Page:
Le « vivier » et le « managérial » entre les mains des ministres et des directeurs de cabinet. Un sous-directeur de l’un des plus grands ministères de la République, polytechnicien, ancien prix de concours général en lettre et en science, ayant préféré servir l’Etat à l’âge de 22 ans qu’épouser les grandes fortunes du privé a aujourd’hui 60 ans. Interrogé lors d’une soirée parisienne, à la mi-décembre, par un universitaire et haut fonctionnaire anti-régime et vieux condisciple, il lui répondit : « N’ayant pas ma carte UMP, je ne risque pas d’être directeur ». Triste République… car cette réplique est multipliable à la puissance dix !
La circulaire du Premier ministre du 10 février, et publiée au JO du 16 février 2010, ne fait qu’abonder dans ce sens.
Deux présidents de la République, avant Nicolas Sarkozy n’étaient pas issus de la haute fonction publique mais la culture politique de Charles de Gaulle et celle de François Mitterrand avaient côtoyé, dans un très haut respect mutuel, les compétences et le savoir de ce que l’on nommait à l’époque, encore, les grands commis de l’Etat. Nicolas Sarkozy a changé la donne : au peu de diplômes, au peu de connaissances s’est invité l’esprit d’entreprise, non pas celui du goût d’entreprendre, de créer, mais celui du chiffre, du rendement, du « contrat d’objectif » et désormais des « indemnités de performance » ; l’homme, dans tout cela, a disparu au profit de la rationalisation pas nécessairement budgétaire mais assurément managériale. Ce mot revenant neuf fois dans la circulaire - et autant pour celui de « vivier » - on croit deviner que les futurs cadres de l’Etat seront, plus issus désormais des écoles de commerce - supérieures bien évidemment - que de l’ENA qui vit lentement son agonie sous l’empire de la gouvernance libérale. Mais il n’est pas si sûr que le recrutement se fasse sur la base de critères des « hautes études commerciales ».

Données enregistrées:
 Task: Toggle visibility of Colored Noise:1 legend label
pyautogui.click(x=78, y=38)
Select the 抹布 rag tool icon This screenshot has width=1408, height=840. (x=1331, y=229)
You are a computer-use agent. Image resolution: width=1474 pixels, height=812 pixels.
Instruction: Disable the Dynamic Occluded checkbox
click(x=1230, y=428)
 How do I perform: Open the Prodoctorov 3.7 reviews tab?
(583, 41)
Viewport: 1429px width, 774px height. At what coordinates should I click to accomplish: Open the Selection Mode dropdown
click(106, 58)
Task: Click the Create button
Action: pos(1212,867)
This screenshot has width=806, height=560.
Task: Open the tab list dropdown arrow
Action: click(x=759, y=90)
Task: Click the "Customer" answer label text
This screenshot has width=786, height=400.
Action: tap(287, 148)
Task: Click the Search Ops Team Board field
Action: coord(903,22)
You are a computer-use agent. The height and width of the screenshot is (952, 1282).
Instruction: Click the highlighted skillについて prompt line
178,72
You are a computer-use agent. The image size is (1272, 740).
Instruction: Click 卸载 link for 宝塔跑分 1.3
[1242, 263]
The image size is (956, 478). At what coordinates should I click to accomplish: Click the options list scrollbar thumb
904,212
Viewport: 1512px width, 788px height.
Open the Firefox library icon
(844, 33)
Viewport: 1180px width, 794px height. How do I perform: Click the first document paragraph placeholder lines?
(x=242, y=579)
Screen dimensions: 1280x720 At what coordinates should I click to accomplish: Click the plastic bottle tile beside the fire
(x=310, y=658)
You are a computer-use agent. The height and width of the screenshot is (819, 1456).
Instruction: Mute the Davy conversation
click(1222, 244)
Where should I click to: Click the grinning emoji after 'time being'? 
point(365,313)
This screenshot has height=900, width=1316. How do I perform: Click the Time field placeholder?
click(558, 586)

Objectif de la tâche:
Poursuivez l'article sur la circulaire du Premier ministre consacrée aux cadres de l'État, en reprenant juste après sa dernière phrase.

Réponse attendue:
Quelques phrases à retenir : « il conviendra notamment d’apprécier s’il est opportun de susciter des candidatures à l’extérieur de l’administration. Les candidats seront reçus par un de vos proches collaborateurs qui devra pouvoir les apprécier par comparaison, le cas échéant, avec le candidat sélectionné parmi vos cadres ». La place des membres de cabinets reste privilégiée et le rôle du directeur de cabinet dans la procédure d’identification n’est pas négligeable ; elle devient même stratégique lorsqu’il s’agit d’évaluation et d’appréciation des performances et du développement du haut personnel d’encadrement.
En clair l’ombre du parti du président n’est pas loin et l’astreinte de « la nouvelle démarche relative à la sélection des cadres dirigeants applicable aux nominations » intervient dans quinze jours ! De quoi assurer le blocage de l’Etat, en juin 2012, en cas d’alternance démocratique…
Voir la circulaire du 16 février sur le site de l'Observatoire : www. vlvp.fr (Carrefour de la démocratie/Débats)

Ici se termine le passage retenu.